Os tempos são pródigos em estampar infames símbolos locais. O que vai volta; o escondido aparece fulgurante. Colhemos o que plantamos. O País é assombrado por uma epopeia de arranjos impensáveis pelo bom senso e rejeitados pela honestidade.
Mas tudo tem limite, esse estilo surge na obscena imagem - uma das fotografias mais pornográficas que vi em toda a minha vida - de uma batelada de dinheiro. Eis que, no chão de uma sala vazia de um prédio residencial, oito malas e quatro caixas abertas expõem despudoradamente maços de dinheiro. De “dinheiro vivo” - dinheiro nu, cru e roubado - que, sem dono ou banqueiro, jaz inerte e desamparado no vácuo de uma sala.
O cenário sugere um dinheiro com um dono tão poderoso que ele pode permanecer oculto. Tal como os tesouros enterrados por piratas, escravocratas sovinas e os administradores do patrimônio público - os donos das chaves do reino estatal - essa imensa quantidade de riqueza é impedida de circular em benefício da sociedade. Poucas vezes na minha longa vida vi uma paisagem tão bizarra como a desse tesouro de R$ 51 milhões em busca de um dono. A cena das malas transbordantes de grana assusta na sua poética e libidinosa impessoalidade de natureza-morta. Todo dinheiro escondido, enterrado ou imobilizado pela troca antissocial (a chamada propina), transforma dinheiro em podridão. Pois o dinheiro, como o poder, só têm existência legítima quando entra em circulação e, como as palavras, é posto ao alcance de todos.
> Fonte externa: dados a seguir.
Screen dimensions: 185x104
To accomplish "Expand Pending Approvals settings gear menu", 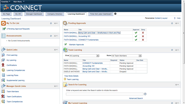I will [177, 23].
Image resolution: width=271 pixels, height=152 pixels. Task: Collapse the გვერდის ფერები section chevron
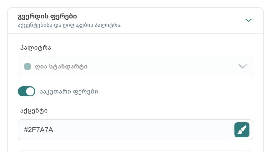[x=248, y=20]
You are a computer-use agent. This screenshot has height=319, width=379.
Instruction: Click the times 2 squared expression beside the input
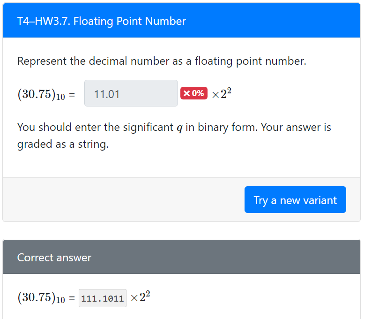tap(222, 93)
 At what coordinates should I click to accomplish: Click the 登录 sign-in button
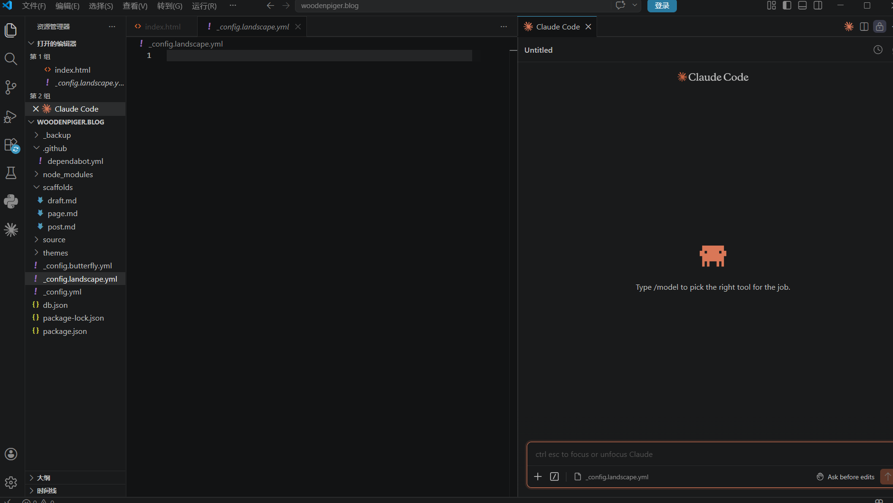pyautogui.click(x=662, y=6)
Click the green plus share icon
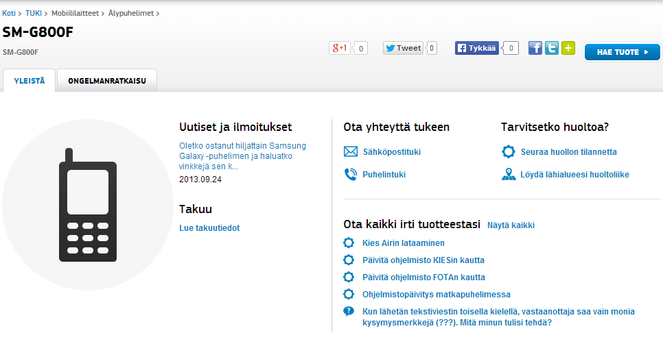This screenshot has width=663, height=359. [x=568, y=48]
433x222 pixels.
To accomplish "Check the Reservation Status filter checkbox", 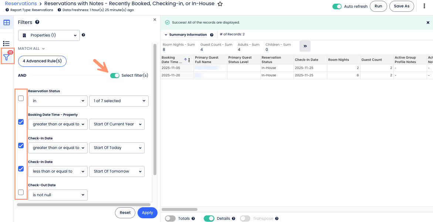I will [x=21, y=98].
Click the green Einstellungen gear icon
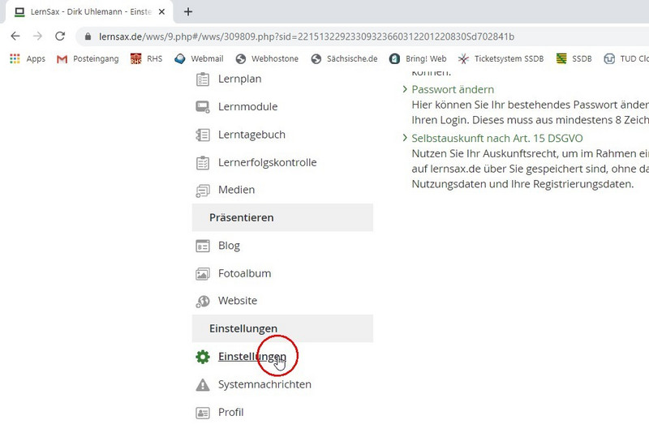Image resolution: width=649 pixels, height=433 pixels. (x=203, y=357)
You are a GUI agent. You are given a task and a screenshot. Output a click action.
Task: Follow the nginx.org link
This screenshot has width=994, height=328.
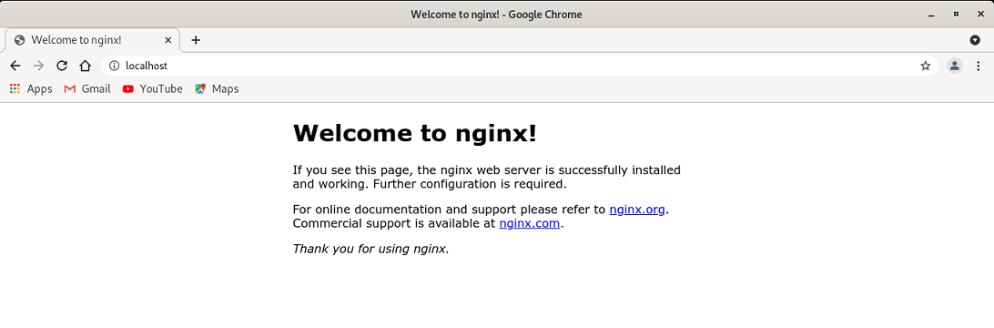point(637,210)
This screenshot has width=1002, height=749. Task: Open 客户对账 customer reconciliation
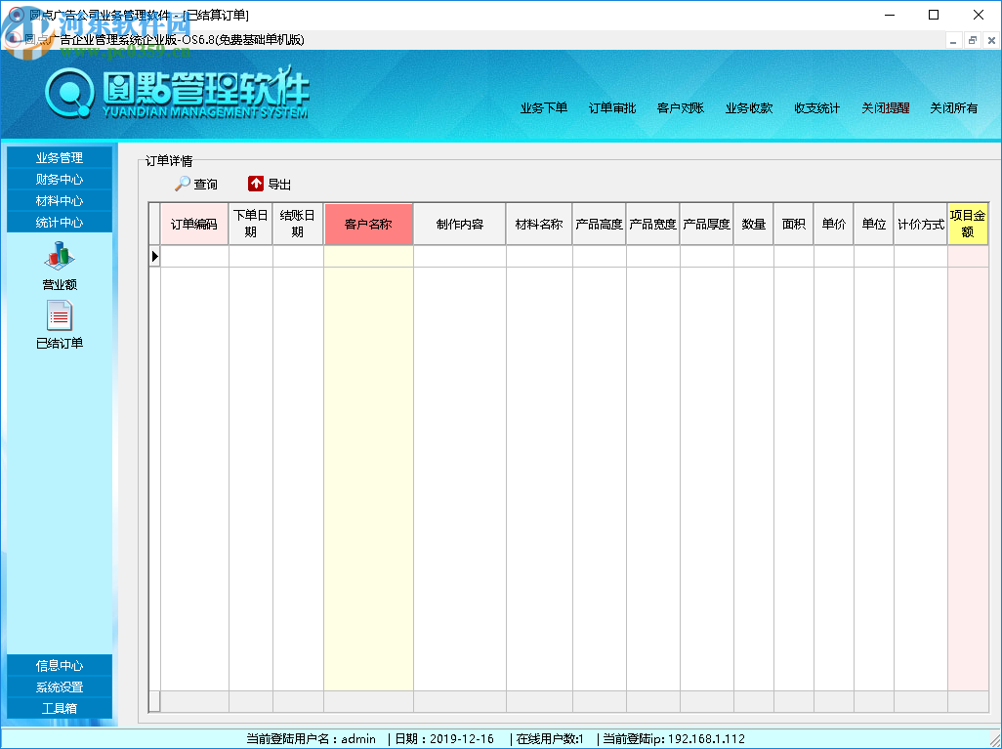[681, 108]
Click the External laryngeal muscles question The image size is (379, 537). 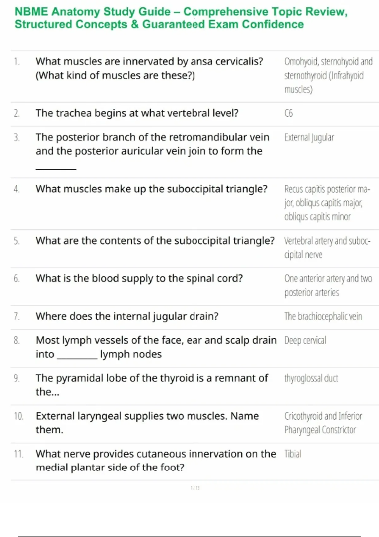147,423
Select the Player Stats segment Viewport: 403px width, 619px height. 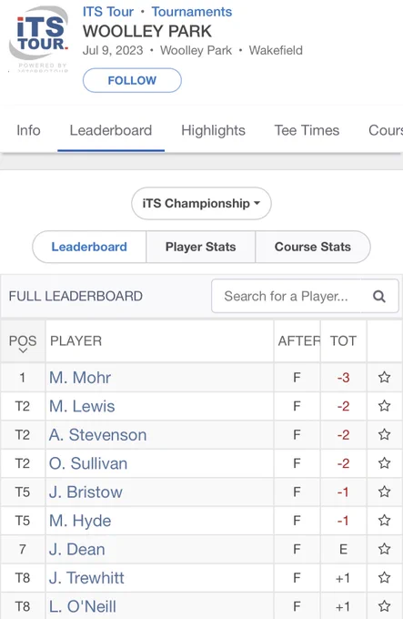201,247
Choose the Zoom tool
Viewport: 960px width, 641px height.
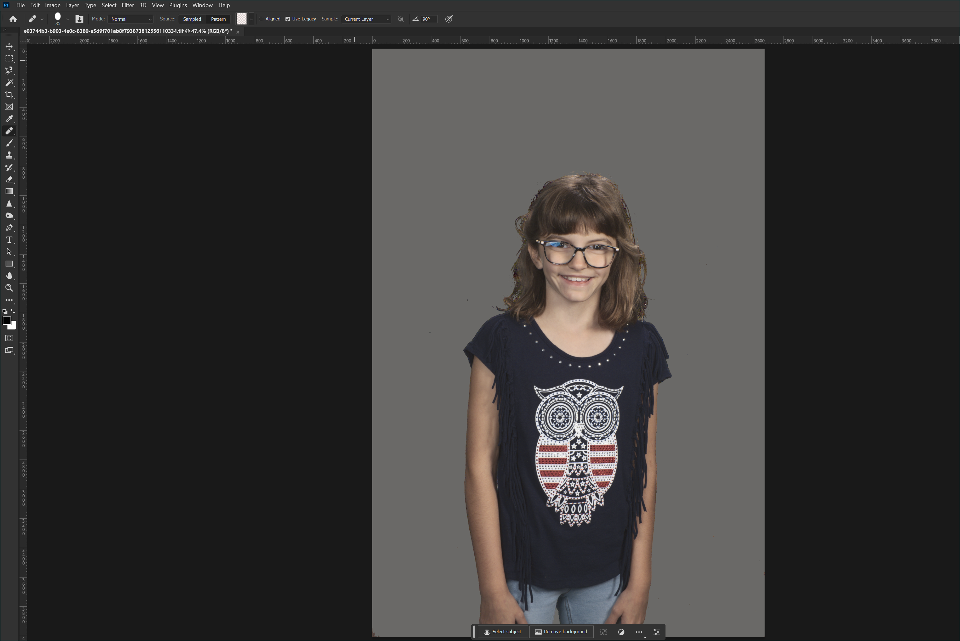coord(9,288)
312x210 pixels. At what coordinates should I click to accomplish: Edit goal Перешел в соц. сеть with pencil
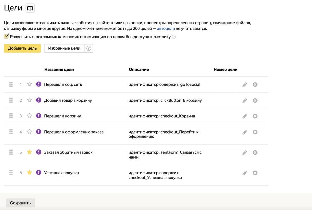(245, 85)
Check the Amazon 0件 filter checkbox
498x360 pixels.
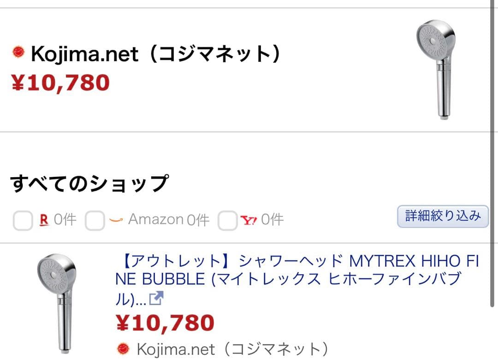click(95, 219)
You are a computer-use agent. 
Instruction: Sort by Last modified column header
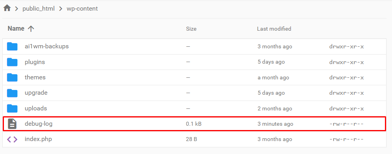[274, 29]
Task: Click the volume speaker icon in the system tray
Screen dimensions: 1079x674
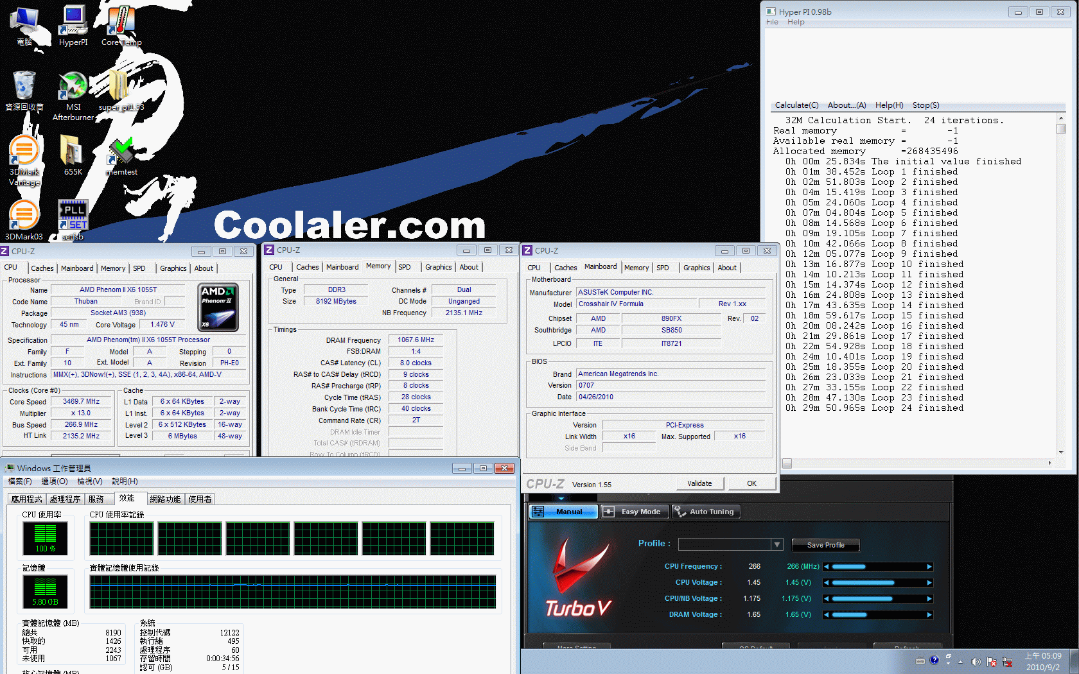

Dinheiro oculto e sem dono é - como os maus sentimentos - um sintoma de pestilência. Da peste que tortura mais do que a morte, porque o nosso formidável sistema legal tem o viés da impunidade - do privilégio, dos recursos e da prescrição. Nada se encaixa melhor com essa tonelagem de dinheiro vivo do que a morte da ética e do bom senso. Da moralidade que tem sido impiedosamente assassinada pela aliança fluida e feita de sangue - na precisa e mafiosa linguagem do companheiro ministro petista de todas as horas, Antonio Palocci, o italiano - entre o populismo sacana e as ambições empresariais que desonram e ajudam a demonizar qualquer sistema econômico. Ambos com horror à competição e ao mérito. Ambos apaixonados pela excelência monopolística e totalitária, que é o lado mais tosco de um capitalismo de compadres desse velho Brasil de todas as “Brás” que, espero, estejam nos seus estertores.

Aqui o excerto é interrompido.